Interests
I am interested in areas of systems, cloud and serverless computing, machine learning, and the intersection of these. Currently, I am doing Research and Development on performance characterization of software-assisted GPU scheduling and scheduling in FaaS platforms for GPU functions with variants.
I am also working in areas of speech processing, improving the preprocessing stages that heavily affect the accuracy and model design decisions of ML-based speech applications.
Some cool projects
Ongoing
Performance characterization of GPU multiplexing using MPS
I am working with Prof. Puru and Prof. Umesh Bellur on empirical analysis of NVIDIAs MPS enabled GPU multiplexing and benchmarking interference effects of MPS when co-locating multiple processes on GPU.
Speech-text alignment
As part of my BTP with Prof. Preeti Rao, I am working towards evaluating the methods for preprocessing broadcast news audio of low-resource languages and improving them for use in ML-based speech-to-text translation models. We implement approximate string-matching algorithms to find string similarity.
Past
SeDriCa
Sedrica is a student-led technical team developing India's first self-driving car with level 5 autonomy. I worked in the computer vision subsystem for about a year and developed a multi-task learning model for jointly performing object detection and road segmentation. We significantly reduced computation costs on limited GPU memory using this common backbone and multi-head design.
Automatic Speech Recognition
As part of my course work CS753 - Automatic Speech Recognition under Hacker role, we implemented the paper Right2Talk on main speaker identification and localization using audio-visual transformers. I also performed transfer learning on the Coqui English STT model for building ASR systems for Indian languages on extremely small datasets.
Low Light Image Enhancement
We all have faced that situation when we wished we could somehow make the night images brighter or enhance images captured under low light conditions while ensuring they look natural. This motivated me to implement and compare different low-light image enhancement techniques in my Image Processing course project—details in the report
Bosch's Traffic Sign Recognition Challenge
Won bronze out of 23 teams that participated in Inter IIT Tech Meet 2021. The problem statement involved creating a no-code UI for all the stages of the ML pipeline while also providing intelligent solutions to the user to explain failures of the system. I particularly worked on the backend, training different models on the challenge dataset and implementing different visualization techniques for model explainability.
Image Super Resolution
I implemented a Generative Adversarial Network (GANs) to realistically super-resolve the low-resolution images on the DIV2K dataset. The low-resolution images were synthetically generated using bicubic downsampling.

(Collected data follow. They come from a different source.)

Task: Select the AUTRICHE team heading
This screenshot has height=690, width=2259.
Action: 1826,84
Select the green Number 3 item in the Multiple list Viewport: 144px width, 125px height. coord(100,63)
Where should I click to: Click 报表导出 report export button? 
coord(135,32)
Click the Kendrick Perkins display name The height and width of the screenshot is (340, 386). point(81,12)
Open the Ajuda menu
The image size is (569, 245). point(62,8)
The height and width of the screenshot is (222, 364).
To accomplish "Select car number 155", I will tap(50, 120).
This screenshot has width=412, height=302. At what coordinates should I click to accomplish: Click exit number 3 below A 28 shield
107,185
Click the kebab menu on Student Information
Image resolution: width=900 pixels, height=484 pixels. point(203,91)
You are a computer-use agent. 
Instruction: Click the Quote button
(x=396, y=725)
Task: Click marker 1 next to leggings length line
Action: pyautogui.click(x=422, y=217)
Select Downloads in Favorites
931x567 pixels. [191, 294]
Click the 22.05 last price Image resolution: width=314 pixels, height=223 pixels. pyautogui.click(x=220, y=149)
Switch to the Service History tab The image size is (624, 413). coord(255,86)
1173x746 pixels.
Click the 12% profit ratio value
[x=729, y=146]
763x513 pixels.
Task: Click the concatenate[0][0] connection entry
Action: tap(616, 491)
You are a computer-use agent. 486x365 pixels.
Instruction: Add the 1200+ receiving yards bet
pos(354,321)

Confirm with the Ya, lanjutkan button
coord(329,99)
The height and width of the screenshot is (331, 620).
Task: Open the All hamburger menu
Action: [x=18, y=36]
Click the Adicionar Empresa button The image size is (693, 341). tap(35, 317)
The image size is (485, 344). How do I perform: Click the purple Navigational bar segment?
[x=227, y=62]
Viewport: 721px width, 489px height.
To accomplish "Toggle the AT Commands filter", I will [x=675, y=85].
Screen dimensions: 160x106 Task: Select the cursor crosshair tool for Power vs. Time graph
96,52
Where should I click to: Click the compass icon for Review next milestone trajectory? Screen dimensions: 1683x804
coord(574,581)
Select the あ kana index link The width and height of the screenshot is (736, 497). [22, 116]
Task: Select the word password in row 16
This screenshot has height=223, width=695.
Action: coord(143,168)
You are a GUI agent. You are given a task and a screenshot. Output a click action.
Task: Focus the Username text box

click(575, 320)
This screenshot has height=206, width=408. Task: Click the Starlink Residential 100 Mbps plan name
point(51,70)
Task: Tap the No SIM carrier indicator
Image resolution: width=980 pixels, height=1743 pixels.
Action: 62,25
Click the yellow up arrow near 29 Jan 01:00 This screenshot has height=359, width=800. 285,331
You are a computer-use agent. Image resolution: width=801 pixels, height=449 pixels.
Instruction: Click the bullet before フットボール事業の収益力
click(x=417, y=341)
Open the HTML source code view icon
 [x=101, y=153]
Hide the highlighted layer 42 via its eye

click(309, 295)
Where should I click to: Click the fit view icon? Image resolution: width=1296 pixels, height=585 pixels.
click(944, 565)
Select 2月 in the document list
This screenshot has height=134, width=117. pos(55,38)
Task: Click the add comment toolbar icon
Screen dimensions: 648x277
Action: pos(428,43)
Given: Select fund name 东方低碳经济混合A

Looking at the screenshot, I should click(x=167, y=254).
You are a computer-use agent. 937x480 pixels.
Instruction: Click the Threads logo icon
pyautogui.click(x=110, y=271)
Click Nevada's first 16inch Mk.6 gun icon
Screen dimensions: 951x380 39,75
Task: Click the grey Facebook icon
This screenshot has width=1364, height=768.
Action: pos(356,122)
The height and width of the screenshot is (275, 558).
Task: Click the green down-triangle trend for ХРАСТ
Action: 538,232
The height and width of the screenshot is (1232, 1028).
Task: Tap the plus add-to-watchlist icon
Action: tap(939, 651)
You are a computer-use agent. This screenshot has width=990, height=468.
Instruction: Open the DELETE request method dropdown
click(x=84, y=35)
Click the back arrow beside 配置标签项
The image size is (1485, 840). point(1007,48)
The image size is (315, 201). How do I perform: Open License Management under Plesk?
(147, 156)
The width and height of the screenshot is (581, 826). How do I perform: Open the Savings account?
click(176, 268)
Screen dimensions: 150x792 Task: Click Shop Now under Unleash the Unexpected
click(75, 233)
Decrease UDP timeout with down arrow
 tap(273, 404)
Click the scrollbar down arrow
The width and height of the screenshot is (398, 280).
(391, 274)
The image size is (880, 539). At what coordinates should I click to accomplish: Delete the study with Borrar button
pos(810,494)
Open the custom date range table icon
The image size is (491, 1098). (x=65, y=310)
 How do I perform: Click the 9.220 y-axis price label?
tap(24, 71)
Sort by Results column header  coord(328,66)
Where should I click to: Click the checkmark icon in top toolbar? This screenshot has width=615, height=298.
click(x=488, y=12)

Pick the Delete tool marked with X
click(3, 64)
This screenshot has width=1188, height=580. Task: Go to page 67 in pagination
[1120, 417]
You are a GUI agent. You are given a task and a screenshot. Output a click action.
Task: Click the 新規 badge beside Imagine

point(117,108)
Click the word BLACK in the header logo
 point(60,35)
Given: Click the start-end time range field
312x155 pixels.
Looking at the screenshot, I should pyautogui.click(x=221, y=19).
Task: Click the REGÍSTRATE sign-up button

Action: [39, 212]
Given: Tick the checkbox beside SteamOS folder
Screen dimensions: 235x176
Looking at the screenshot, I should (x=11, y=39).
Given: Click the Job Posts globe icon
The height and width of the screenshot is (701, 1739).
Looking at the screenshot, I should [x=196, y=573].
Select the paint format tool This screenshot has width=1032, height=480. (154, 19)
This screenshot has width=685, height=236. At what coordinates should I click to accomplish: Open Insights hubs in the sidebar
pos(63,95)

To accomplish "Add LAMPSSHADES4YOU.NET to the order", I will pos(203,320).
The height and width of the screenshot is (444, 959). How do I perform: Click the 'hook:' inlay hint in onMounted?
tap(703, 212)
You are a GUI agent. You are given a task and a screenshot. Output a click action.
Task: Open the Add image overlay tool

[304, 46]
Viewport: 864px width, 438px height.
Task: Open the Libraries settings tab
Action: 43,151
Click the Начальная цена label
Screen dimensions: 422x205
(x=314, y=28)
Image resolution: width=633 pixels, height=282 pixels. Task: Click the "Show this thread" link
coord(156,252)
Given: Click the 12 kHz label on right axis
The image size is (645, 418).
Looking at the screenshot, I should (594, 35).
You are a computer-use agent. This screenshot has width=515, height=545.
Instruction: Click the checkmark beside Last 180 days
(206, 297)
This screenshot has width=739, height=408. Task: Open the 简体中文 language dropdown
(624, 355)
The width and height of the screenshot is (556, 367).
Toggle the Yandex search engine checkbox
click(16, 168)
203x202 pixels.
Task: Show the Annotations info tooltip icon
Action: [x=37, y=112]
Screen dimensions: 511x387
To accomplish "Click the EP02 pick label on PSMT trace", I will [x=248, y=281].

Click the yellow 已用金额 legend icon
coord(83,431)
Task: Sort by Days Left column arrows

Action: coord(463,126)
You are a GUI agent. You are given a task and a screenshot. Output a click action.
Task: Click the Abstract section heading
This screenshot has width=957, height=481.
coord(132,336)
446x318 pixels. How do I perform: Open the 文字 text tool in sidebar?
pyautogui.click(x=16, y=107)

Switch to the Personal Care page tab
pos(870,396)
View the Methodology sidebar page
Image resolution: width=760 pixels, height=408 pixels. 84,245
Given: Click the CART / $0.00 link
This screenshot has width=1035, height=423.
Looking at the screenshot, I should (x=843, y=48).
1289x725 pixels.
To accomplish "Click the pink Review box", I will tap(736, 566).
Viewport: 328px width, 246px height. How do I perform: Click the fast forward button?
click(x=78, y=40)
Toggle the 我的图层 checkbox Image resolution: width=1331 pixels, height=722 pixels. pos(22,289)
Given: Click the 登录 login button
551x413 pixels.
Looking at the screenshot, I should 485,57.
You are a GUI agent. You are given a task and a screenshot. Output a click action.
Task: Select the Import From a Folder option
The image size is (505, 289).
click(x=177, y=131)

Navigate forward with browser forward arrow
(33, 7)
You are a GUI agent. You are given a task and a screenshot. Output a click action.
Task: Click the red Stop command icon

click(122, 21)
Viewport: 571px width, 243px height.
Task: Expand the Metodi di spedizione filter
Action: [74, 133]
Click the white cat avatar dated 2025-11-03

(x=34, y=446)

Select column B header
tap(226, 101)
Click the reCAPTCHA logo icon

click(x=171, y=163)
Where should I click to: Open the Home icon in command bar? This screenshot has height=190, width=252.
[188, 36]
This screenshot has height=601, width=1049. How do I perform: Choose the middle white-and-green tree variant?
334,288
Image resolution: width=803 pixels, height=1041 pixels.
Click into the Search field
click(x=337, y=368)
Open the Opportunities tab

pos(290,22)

The Tracking and Navigation Challenge
Under Autumn of Automation, UMIC IIT Bombay, I programmed a bot with ROS to solve a perfect maze while avoiding obstacles in the path. The problem statement also required the bot to recognize letters on the wall and permute a code to crack the safe.
Low cost POF link
In this project, we built and tested Polymer Optical Fibre offering a lightweight, low-cost and broad bandwidth as an alternative to glass optical fibers for digital transmission across a length of about 10m and achieving data rates of 10Mbp. We designed a PRBS transmitter and trans-impedance amplifier-based receiver on PCB.